--- begin Source passage ---

Recording Smallest-So-Far Values in NumPy Array
Let's say I have a NumPy array like:
import numpy as np
x = np.array([1, 5, 4, 2, 3, 6, 7, 5, np.inf, np.inf, np.inf, 4, 2, 8, 3, 5, 9, 2, 3, 4])
And starting at i = 9
, I want to traverse each element toward i = 0
and then to record the "smallest-so-far" numbers along the way along with the index of those numbers. In this example:
left_val = []
left_idx = []
min_so_far = np.inf
for i in range(9, -1, -1):
if x[i] < min_so_far:
left_val.append(x[i])
left_idx.append(i)
min_so_far = x[i]
The left min-so-far values are [5, 3, 2, 1]
and they are located at indices [7, 4, 3, 0]
.
You can also traverse toward the right:
right_val = []
right_idx = []
min_so_far = np.inf
for i in range(9, x.shape[0]):
if x[i] < min_so_far:
right_val.append(x[i])
right_idx.append(i)
min_so_far = x[i]
The right min-so-far values are [4, 2]
and they are located at index [11, 12]
Is there a faster way to do this min_so_far
search when the length of x
is much larger?

--- end Source passage ---

**Exercise task A**
In the NumPy smallest-so-far question, at which indices are the left min-so-far values located?
**Exercise task B**
Pick up the NumPy smallest-so-far question after its last sentence and keep writing it.
The material has nothing to do with this work.

--- begin Data ---

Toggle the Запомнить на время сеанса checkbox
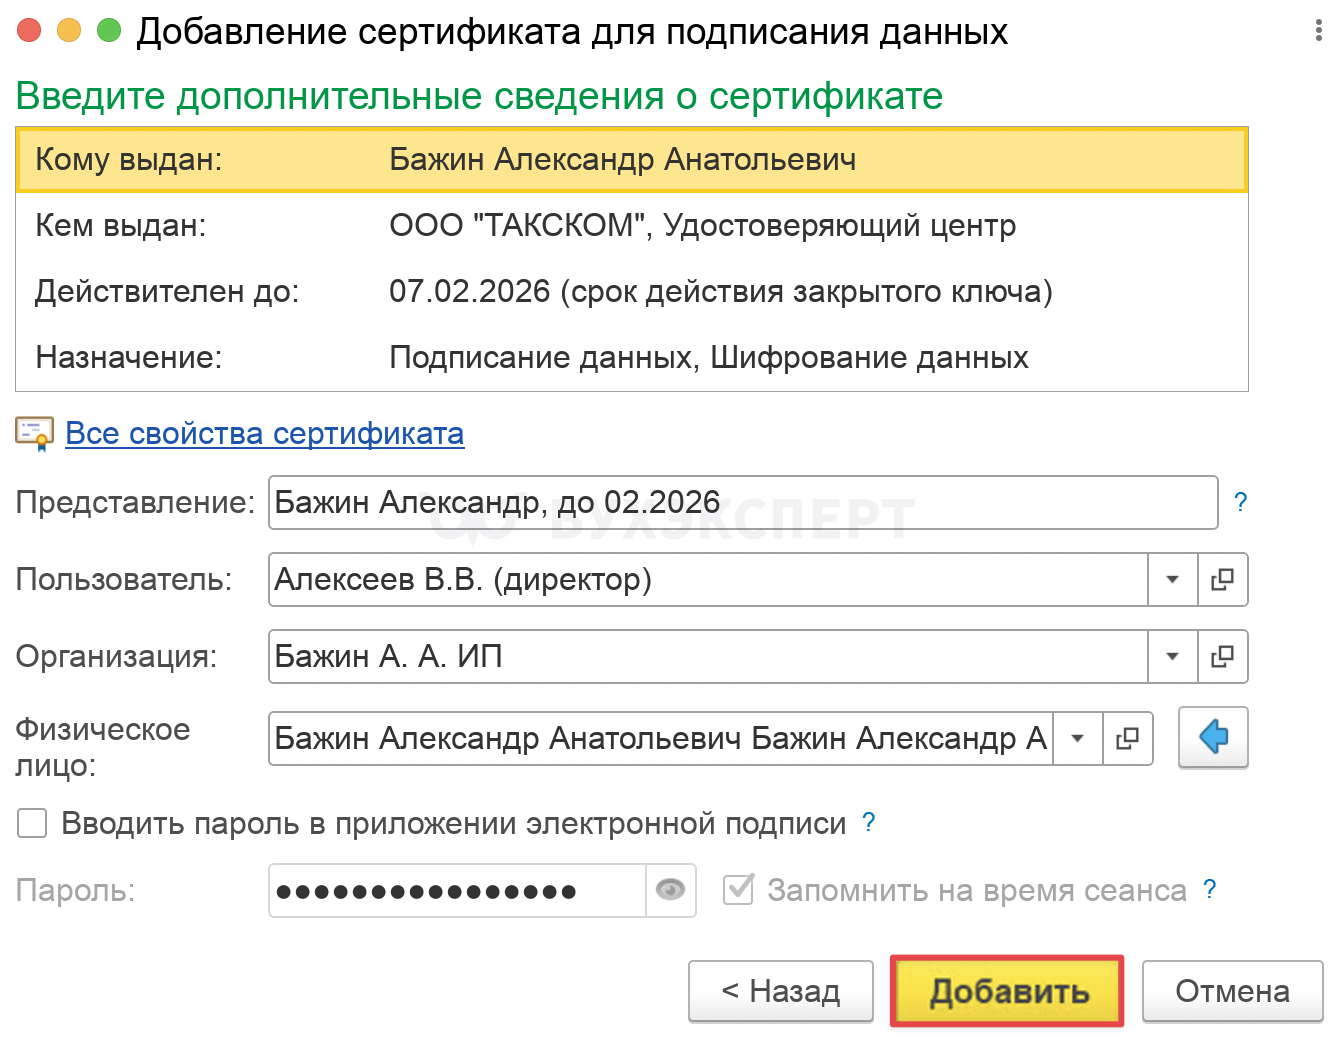This screenshot has height=1040, width=1332. [x=738, y=889]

--- end Data ---

**Expected output A**
Indices 7, 4, 3, and 0.

**Expected output B**
You can do something like this:
def right_mins(x):
# To avoid leading infs, truncate some more
start = np.argmax(np.isfinite(x))
y = np.minimum.accumulate(x[start:])
idx = np.r_[0, np.flatnonzero(np.diff(y)) + 1] + start
return x[idx], idx
def left_mins(x):
y, idx = right_mins(x[::-1])
return y, x.size - 1 - idx
You can apply these functions directly to the slices that you want, e.g.:
>>> left_mins(x[:10])
(array([5., 3., 2., 1.]), array([7, 4, 3, 0]))
>>> n, i = right_mins(x[9:])
>>> n, i + 9
(array([4., 2.]), array([11, 12]))